Repeat exactly, and only, the lines of the entries below from the one with "Instruction: Select the" through the one with "Given: Click the notifications bell button", both ends included.

^^^^^^^^^^^^^^^^

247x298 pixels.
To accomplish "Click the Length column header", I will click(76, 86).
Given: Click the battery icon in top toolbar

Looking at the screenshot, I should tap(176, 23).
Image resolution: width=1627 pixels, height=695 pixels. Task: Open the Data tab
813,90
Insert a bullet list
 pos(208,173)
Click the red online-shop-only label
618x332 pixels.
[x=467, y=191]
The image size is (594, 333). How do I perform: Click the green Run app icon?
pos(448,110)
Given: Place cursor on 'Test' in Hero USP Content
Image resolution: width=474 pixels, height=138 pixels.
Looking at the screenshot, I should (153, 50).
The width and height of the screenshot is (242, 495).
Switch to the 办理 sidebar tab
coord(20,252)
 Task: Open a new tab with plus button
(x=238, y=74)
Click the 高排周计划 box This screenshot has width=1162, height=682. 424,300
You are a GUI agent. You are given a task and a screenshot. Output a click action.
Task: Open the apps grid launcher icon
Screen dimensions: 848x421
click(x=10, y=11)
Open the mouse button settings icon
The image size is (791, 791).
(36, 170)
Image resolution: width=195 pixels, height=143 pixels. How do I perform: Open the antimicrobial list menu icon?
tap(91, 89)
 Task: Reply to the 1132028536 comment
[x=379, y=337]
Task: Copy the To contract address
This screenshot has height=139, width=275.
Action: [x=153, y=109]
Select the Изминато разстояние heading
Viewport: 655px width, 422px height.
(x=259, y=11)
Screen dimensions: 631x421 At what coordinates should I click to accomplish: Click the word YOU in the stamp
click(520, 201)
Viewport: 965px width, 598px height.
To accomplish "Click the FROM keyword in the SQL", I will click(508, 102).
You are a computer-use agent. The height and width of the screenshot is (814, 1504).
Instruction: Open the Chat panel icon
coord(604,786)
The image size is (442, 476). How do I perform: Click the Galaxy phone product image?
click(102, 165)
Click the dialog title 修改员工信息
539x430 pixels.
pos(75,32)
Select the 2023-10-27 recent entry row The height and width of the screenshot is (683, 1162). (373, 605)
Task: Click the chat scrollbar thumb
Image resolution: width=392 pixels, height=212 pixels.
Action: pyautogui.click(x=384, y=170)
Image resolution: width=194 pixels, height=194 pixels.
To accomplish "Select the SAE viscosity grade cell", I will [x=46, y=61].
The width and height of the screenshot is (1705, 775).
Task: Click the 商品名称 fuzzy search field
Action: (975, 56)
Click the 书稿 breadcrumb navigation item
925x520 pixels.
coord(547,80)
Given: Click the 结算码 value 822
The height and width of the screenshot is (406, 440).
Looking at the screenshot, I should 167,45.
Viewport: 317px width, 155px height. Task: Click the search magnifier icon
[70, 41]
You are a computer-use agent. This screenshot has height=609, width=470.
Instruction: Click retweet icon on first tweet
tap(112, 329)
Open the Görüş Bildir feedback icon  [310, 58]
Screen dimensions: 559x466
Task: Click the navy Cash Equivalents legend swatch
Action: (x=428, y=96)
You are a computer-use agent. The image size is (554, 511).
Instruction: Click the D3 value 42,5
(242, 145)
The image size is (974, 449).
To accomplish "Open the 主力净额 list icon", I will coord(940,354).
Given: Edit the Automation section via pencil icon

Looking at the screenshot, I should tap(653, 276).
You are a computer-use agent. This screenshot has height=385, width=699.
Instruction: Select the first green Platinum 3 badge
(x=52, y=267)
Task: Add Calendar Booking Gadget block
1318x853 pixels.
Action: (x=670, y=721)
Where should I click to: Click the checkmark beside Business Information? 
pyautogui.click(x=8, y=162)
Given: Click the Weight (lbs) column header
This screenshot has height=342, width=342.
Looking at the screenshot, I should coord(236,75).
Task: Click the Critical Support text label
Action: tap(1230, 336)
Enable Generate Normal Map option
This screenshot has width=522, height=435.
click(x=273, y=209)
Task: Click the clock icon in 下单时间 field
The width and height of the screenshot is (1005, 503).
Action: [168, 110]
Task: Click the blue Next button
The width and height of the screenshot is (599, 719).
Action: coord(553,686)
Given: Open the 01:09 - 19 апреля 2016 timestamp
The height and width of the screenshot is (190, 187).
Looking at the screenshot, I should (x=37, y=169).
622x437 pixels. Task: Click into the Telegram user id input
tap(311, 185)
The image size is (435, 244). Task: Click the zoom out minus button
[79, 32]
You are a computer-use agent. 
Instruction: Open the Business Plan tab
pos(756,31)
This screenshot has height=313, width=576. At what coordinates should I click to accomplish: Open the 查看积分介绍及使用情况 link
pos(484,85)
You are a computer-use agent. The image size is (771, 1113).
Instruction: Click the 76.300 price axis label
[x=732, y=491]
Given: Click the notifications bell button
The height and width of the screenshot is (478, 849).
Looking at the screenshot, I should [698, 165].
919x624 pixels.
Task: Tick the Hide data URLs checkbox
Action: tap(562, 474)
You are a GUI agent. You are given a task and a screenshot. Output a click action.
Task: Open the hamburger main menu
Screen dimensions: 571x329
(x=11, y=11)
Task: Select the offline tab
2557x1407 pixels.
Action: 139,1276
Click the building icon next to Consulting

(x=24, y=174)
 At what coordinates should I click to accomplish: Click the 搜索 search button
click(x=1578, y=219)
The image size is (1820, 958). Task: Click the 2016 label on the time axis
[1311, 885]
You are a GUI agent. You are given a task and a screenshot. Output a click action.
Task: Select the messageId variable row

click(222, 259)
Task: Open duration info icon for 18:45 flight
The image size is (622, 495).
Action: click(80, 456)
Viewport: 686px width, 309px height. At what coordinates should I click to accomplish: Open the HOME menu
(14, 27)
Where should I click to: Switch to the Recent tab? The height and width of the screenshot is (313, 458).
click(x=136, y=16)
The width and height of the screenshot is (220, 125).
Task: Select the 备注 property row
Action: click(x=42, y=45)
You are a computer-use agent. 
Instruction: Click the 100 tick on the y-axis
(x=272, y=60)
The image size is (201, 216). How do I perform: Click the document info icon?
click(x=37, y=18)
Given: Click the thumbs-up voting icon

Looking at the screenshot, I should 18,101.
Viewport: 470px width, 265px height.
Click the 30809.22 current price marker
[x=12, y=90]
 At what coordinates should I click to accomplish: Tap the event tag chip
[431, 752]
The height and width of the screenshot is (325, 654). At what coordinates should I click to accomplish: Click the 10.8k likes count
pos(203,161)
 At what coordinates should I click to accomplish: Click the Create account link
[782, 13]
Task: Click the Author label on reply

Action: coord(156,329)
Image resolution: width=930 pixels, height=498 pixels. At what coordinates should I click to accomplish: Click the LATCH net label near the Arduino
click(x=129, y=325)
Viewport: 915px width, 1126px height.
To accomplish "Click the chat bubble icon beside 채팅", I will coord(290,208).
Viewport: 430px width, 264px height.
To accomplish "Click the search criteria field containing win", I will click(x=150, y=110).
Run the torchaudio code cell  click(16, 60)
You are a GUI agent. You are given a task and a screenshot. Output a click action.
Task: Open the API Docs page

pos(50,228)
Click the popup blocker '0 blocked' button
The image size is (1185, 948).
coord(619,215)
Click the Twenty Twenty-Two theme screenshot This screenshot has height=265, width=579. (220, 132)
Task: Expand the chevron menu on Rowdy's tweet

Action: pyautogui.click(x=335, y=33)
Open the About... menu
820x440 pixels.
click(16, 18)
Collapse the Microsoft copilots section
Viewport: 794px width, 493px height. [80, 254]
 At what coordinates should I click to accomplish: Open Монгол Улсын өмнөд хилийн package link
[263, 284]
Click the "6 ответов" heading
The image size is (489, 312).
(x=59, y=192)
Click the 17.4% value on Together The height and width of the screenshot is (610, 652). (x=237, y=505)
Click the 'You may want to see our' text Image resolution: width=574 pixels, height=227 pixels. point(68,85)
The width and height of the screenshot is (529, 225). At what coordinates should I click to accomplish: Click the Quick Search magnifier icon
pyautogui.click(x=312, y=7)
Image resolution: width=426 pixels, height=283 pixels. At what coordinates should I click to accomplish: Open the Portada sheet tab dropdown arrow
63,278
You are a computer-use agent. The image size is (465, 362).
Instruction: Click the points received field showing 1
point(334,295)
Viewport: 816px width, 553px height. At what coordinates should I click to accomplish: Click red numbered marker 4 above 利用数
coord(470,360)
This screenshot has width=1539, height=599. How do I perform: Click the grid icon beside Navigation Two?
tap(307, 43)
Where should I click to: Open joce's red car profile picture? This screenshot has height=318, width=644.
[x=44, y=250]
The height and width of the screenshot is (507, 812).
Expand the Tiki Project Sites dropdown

^^^^^^^^^^^^^^^^

→ SOLUTION:
Instruction: Select the first green Platinum 3 badge
(x=52, y=267)
Task: Add Calendar Booking Gadget block
1318x853 pixels.
Action: (x=670, y=721)
Where should I click to: Click the checkmark beside Business Information? 
pyautogui.click(x=8, y=162)
Given: Click the Weight (lbs) column header
This screenshot has height=342, width=342.
Looking at the screenshot, I should coord(236,75).
Task: Click the Critical Support text label
Action: tap(1230, 336)
Enable Generate Normal Map option
This screenshot has width=522, height=435.
click(x=273, y=209)
Task: Click the clock icon in 下单时间 field
The width and height of the screenshot is (1005, 503).
Action: [168, 110]
Task: Click the blue Next button
The width and height of the screenshot is (599, 719).
Action: coord(553,686)
Given: Open the 01:09 - 19 апреля 2016 timestamp
The height and width of the screenshot is (190, 187).
Looking at the screenshot, I should (x=37, y=169).
622x437 pixels. Task: Click into the Telegram user id input
tap(311, 185)
The image size is (435, 244). Task: Click the zoom out minus button
[79, 32]
You are a computer-use agent. 
Instruction: Open the Business Plan tab
pos(756,31)
This screenshot has height=313, width=576. At what coordinates should I click to accomplish: Open the 查看积分介绍及使用情况 link
pos(484,85)
You are a computer-use agent. The image size is (771, 1113).
Instruction: Click the 76.300 price axis label
[x=732, y=491]
Given: Click the notifications bell button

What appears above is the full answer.